As someone who in the past has shot and edited hundreds of photographs and written countless pieces of schlock for a monthly Visitor Guide, I can say that the Chamber’s glossy, 50 page, comprehensive art guide looks very good. While not likely to win any awards for innovation, the guide comes off as professional and, although somewhat generic, pleasing to the eye.
I like the cover with its clean, contemporary feel, the choice of colors (red, black and white) and the use of negative space that draws your eye in. It’s something, as an art appreciative tourist, I would immediately pick up.

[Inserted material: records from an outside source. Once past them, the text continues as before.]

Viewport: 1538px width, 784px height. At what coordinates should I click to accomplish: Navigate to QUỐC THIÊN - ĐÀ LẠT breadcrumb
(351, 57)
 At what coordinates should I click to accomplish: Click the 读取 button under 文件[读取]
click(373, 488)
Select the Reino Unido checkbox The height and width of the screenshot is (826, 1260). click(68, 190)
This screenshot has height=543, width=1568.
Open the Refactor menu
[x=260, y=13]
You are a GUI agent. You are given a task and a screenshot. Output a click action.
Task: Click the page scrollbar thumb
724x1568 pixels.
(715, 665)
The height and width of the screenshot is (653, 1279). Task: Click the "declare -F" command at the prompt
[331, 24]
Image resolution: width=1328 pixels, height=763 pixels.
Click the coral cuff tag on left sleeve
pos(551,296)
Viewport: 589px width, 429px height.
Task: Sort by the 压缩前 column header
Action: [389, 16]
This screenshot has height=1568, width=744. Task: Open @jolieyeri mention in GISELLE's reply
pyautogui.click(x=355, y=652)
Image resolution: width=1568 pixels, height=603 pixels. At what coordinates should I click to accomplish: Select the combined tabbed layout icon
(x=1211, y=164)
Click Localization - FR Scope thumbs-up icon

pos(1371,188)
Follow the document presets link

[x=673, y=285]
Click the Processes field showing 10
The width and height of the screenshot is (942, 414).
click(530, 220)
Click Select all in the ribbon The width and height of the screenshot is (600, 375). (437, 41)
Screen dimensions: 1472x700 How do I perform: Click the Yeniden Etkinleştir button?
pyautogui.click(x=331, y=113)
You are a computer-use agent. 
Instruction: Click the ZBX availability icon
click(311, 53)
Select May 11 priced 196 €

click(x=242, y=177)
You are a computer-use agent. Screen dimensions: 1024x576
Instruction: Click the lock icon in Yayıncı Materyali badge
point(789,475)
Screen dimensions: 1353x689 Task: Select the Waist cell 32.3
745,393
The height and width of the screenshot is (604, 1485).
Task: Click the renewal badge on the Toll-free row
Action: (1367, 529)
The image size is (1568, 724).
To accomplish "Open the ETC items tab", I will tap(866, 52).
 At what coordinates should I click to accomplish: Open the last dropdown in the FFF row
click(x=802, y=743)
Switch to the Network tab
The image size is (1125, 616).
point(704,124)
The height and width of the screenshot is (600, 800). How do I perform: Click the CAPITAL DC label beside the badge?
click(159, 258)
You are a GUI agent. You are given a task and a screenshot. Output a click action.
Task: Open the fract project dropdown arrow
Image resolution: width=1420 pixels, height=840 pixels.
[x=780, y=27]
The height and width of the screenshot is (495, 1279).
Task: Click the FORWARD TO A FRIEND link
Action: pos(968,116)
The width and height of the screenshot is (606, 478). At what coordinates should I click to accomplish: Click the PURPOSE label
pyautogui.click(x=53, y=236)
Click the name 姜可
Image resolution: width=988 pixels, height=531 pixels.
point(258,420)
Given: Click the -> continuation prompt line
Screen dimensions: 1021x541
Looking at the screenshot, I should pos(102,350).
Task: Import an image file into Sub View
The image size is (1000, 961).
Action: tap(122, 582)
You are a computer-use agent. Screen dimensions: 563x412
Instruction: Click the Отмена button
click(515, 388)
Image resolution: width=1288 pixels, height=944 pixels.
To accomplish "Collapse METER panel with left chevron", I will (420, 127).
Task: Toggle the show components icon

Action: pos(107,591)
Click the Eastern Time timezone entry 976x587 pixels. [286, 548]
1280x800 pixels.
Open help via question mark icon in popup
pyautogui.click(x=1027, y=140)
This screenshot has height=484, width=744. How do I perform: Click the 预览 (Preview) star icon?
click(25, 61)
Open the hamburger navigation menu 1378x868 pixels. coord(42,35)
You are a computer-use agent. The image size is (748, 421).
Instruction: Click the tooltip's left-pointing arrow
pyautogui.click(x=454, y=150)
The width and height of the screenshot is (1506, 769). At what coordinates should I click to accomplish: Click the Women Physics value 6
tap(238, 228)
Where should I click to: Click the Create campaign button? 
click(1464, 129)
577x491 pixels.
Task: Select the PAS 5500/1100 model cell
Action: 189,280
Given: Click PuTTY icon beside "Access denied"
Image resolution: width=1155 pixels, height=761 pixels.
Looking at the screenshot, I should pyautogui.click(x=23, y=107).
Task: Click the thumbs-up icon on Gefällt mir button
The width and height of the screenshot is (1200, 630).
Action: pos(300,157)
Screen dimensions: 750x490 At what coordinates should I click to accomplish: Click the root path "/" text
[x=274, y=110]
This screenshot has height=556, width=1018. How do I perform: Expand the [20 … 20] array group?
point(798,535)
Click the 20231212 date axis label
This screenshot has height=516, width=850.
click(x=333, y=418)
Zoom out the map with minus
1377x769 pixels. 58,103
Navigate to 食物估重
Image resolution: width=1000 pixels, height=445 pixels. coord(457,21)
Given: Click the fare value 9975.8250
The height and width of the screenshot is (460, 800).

Of course, everyone has an opinion and I’ve heard quite a few, such as: “What does a red blob of paint have to do with Eureka?” and “Why did they not choose a piece of local art for the cover?” The same questions were raised when my “kid with balloons” photo, cut out against a white background, graced the cover of the Chamber’s Visitor Guide in 2003.
As a visual artist, my biggest issue was why they rendered the visual arts to the back of the bus. As one artist friend who has a listing and substantial ad in the guide put it, “I understand the “culinary arts” and restaurant ads, in large part, help pay for the guide, but the restaurants have a so many advertising options while the visual arts in this town have almost zero. I wish we had better placement.”
Unlike the CAPC, the Chamber of Commerce is a privately funded organization whose sole purpose is to help promote their dues-paying members’ businesses. In the past it seemed the Chamber was only concerned with its biggest advertising clients, lodging and weddings, with the simple math – the more you spent on advertising, the more editorial content you got.
So does the Chamber’s new focus on the arts represent a shift in that policy, or is it that the art community is now more willing and/or able to cough up the cash? Probably a bit of both, especially now with a few art movers-and-shakers literally on (the) board.
But clearly the number one reason for the Chamber’s newfound interest in the arts is the opening of the Crystal Bridges Museum of American Art in Bentonville. The “Art is Alive in Eureka Springs” guide is on display for pick up in the museum; its goal – to target and lure Crystal Bridge’s built-in, international, art loving, upscale, audience to our beautiful, quirky, artsy, historic little town, and ultimately put heads in beds.
And that’s what a Chamber of Commerce in a tourist town is supposed to do.